- [EXERCISE DIRECTIONS]
The material below holds the lines to copy: from the one with "Instruction: Click the" up to and including the one with "The width and". Copy them exactly and skip the pictures.

- [WORKING DATA]
[Start of Attachment]
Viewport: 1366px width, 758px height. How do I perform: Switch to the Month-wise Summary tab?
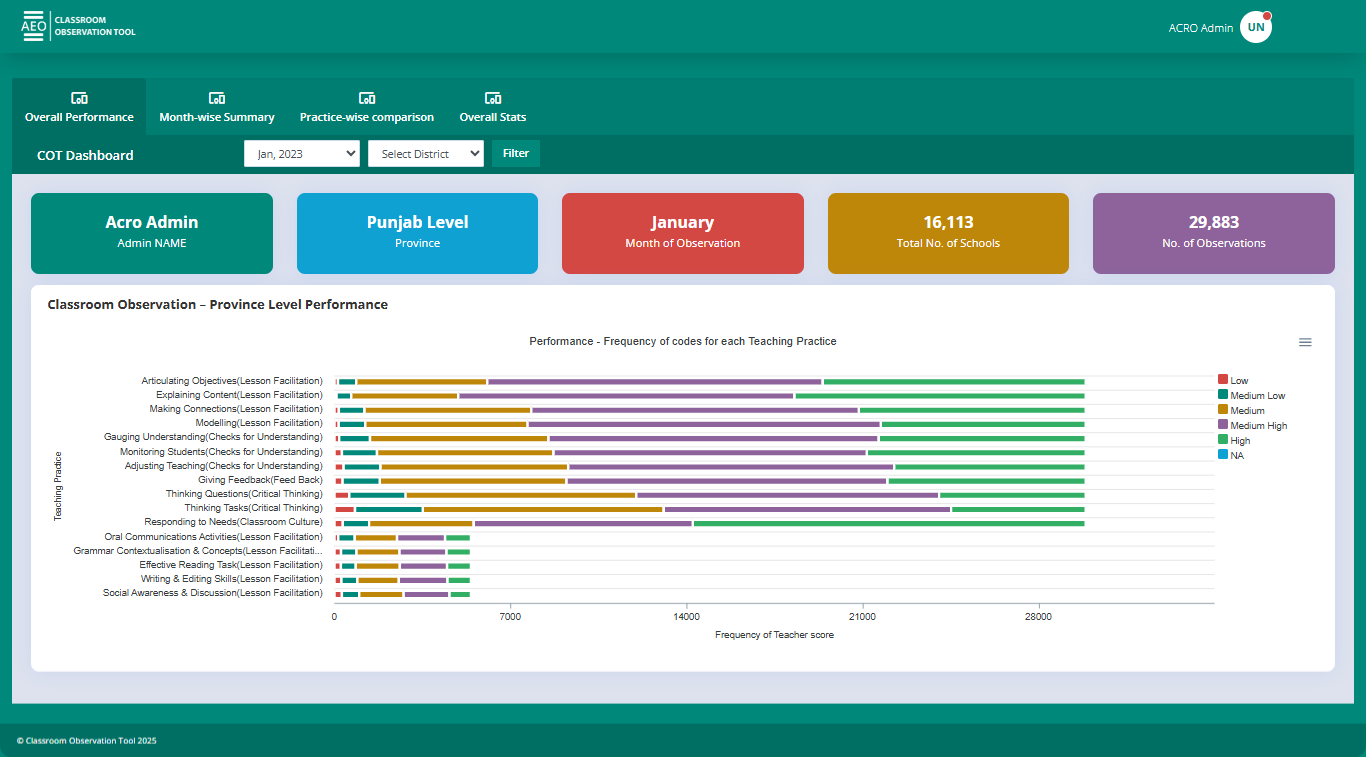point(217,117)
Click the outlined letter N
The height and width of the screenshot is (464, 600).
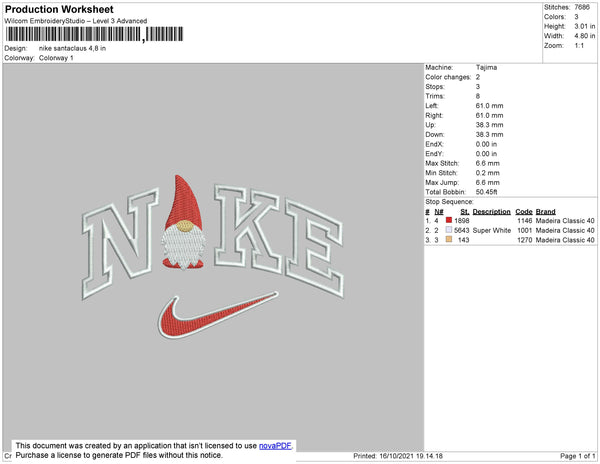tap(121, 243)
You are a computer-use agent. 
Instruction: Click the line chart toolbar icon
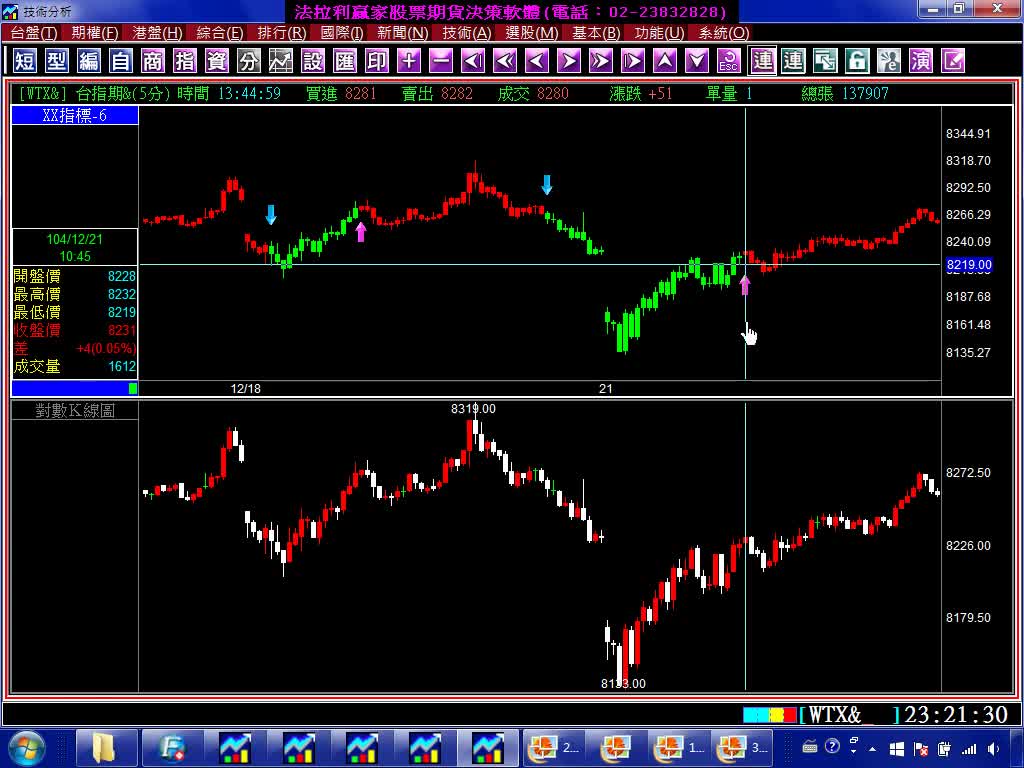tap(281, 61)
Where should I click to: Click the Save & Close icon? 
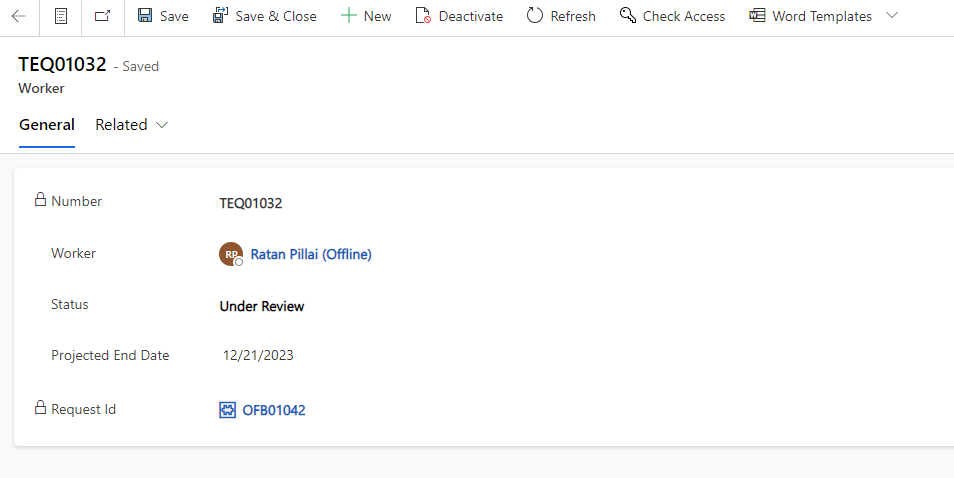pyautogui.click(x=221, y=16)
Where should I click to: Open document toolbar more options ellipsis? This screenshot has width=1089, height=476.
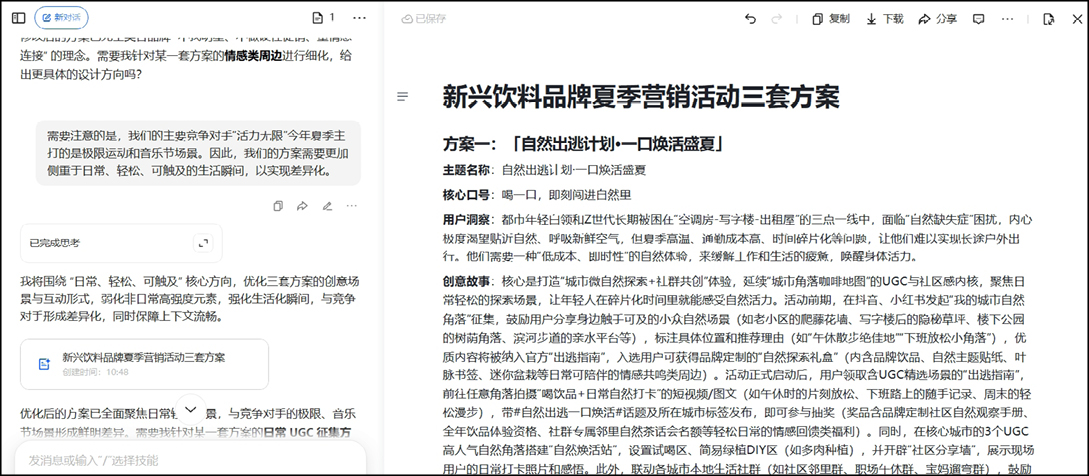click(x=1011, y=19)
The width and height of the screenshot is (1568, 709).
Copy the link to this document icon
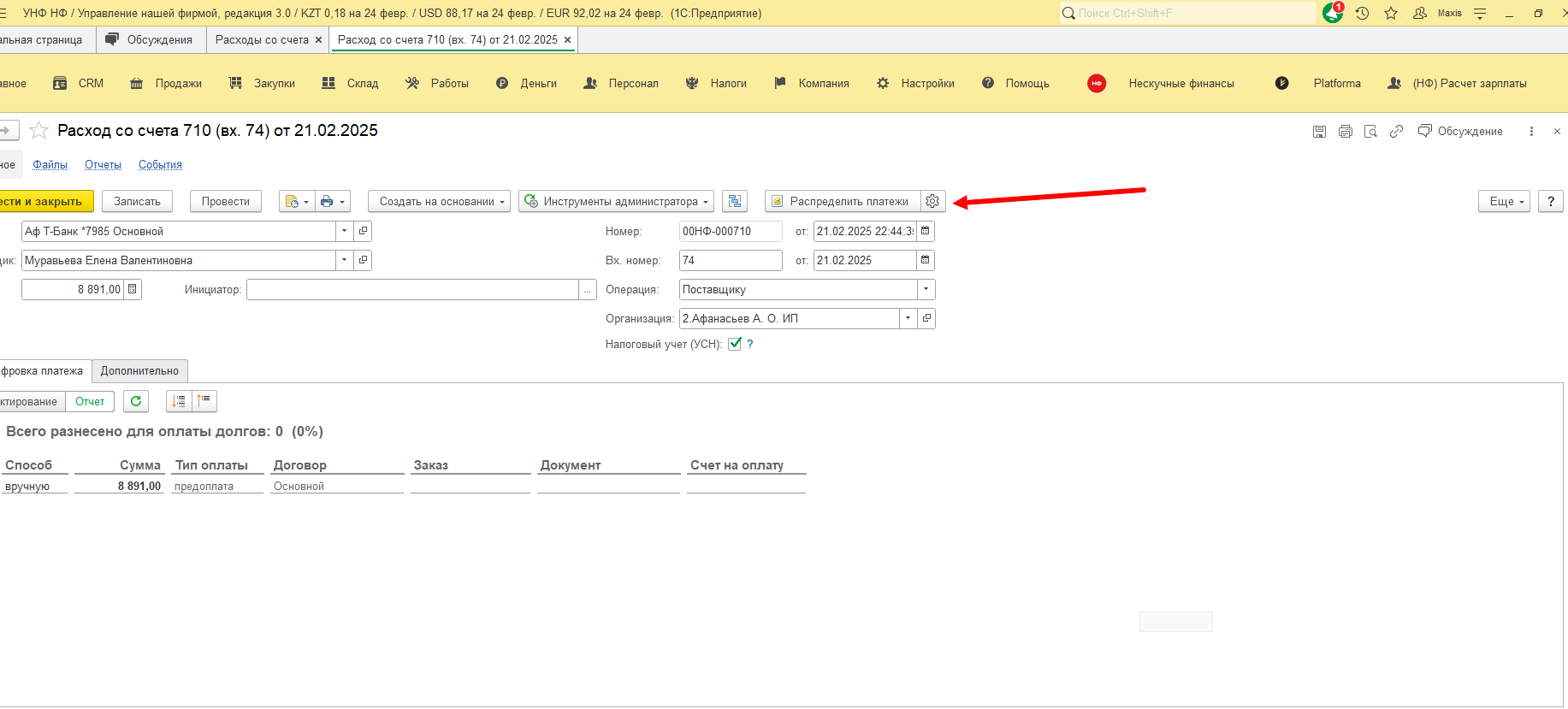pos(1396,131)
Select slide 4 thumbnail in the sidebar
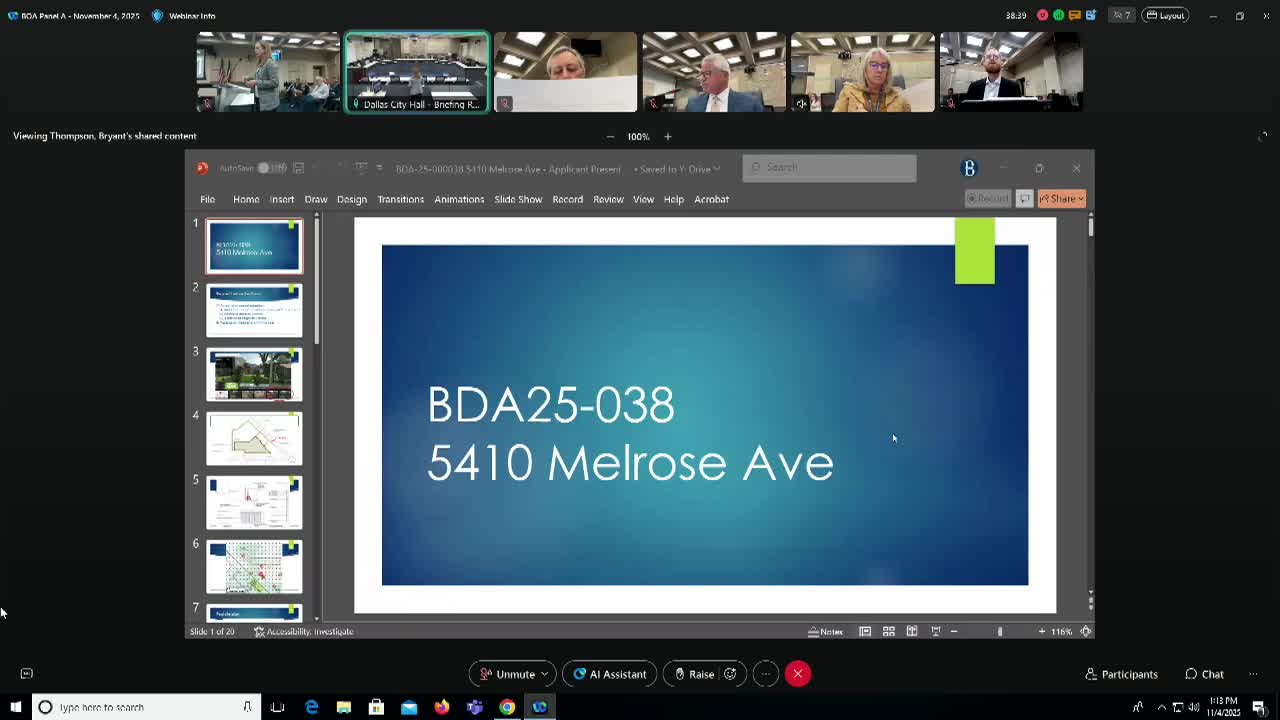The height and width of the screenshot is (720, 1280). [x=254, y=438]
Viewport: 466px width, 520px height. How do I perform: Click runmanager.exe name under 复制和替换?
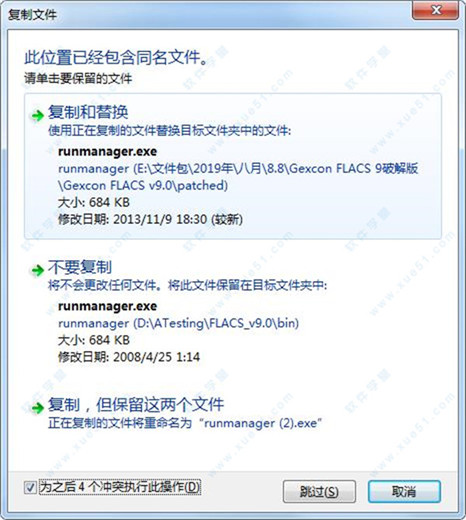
[End of Attachment]
- [WORKED SOLUTION]
Instruction: Click the line chart toolbar icon
tap(281, 61)
Where should I click to: Click the Save & Close icon? 
pyautogui.click(x=221, y=16)
Where should I click to: Open document toolbar more options ellipsis? This screenshot has width=1089, height=476.
click(x=1011, y=19)
The width and height of the screenshot is (1568, 709).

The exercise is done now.